### What the task asks
Without omitting anything, return the records precisely as given.

### Listed entries
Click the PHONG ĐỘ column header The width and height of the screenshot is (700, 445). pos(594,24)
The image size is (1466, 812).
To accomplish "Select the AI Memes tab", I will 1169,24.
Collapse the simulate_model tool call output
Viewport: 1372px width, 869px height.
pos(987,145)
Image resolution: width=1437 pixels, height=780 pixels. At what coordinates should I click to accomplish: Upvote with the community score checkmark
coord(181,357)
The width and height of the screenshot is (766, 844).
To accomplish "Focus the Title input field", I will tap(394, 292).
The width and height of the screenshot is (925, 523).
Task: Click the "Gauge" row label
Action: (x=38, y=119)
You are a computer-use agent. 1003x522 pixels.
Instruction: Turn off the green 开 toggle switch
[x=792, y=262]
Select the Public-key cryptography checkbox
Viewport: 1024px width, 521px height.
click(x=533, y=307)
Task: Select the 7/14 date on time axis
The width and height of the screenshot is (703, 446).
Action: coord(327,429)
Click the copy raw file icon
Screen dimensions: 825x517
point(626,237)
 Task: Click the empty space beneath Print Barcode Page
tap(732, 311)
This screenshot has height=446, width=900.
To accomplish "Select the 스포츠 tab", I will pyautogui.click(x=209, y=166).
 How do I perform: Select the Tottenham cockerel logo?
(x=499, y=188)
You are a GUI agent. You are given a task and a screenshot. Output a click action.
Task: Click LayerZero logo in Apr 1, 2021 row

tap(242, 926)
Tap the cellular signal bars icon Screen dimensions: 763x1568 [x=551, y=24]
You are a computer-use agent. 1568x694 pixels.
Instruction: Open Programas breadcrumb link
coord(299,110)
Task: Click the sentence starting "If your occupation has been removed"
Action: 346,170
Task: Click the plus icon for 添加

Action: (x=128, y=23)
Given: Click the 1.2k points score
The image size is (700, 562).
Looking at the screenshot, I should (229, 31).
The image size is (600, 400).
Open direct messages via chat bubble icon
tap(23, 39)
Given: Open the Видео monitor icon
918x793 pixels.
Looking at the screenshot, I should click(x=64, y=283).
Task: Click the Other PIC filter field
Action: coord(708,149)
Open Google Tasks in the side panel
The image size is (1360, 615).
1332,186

### Answer to the exercise
Click the PHONG ĐỘ column header The width and height of the screenshot is (700, 445). pos(594,24)
The image size is (1466, 812).
To accomplish "Select the AI Memes tab", I will 1169,24.
Collapse the simulate_model tool call output
Viewport: 1372px width, 869px height.
pos(987,145)
Image resolution: width=1437 pixels, height=780 pixels. At what coordinates should I click to accomplish: Upvote with the community score checkmark
coord(181,357)
The width and height of the screenshot is (766, 844).
To accomplish "Focus the Title input field", I will tap(394, 292).
The width and height of the screenshot is (925, 523).
Task: Click the "Gauge" row label
Action: (x=38, y=119)
You are a computer-use agent. 1003x522 pixels.
Instruction: Turn off the green 开 toggle switch
[x=792, y=262]
Select the Public-key cryptography checkbox
Viewport: 1024px width, 521px height.
click(x=533, y=307)
Task: Select the 7/14 date on time axis
The width and height of the screenshot is (703, 446).
Action: coord(327,429)
Click the copy raw file icon
Screen dimensions: 825x517
point(626,237)
 Task: Click the empty space beneath Print Barcode Page
tap(732, 311)
This screenshot has height=446, width=900.
To accomplish "Select the 스포츠 tab", I will pyautogui.click(x=209, y=166).
 How do I perform: Select the Tottenham cockerel logo?
(x=499, y=188)
You are a GUI agent. You are given a task and a screenshot. Output a click action.
Task: Click LayerZero logo in Apr 1, 2021 row

tap(242, 926)
Tap the cellular signal bars icon Screen dimensions: 763x1568 [x=551, y=24]
You are a computer-use agent. 1568x694 pixels.
Instruction: Open Programas breadcrumb link
coord(299,110)
Task: Click the sentence starting "If your occupation has been removed"
Action: 346,170
Task: Click the plus icon for 添加

Action: (x=128, y=23)
Given: Click the 1.2k points score
The image size is (700, 562).
Looking at the screenshot, I should (229, 31).
The image size is (600, 400).
Open direct messages via chat bubble icon
tap(23, 39)
Given: Open the Видео monitor icon
918x793 pixels.
Looking at the screenshot, I should click(x=64, y=283).
Task: Click the Other PIC filter field
Action: coord(708,149)
Open Google Tasks in the side panel
The image size is (1360, 615).
1332,186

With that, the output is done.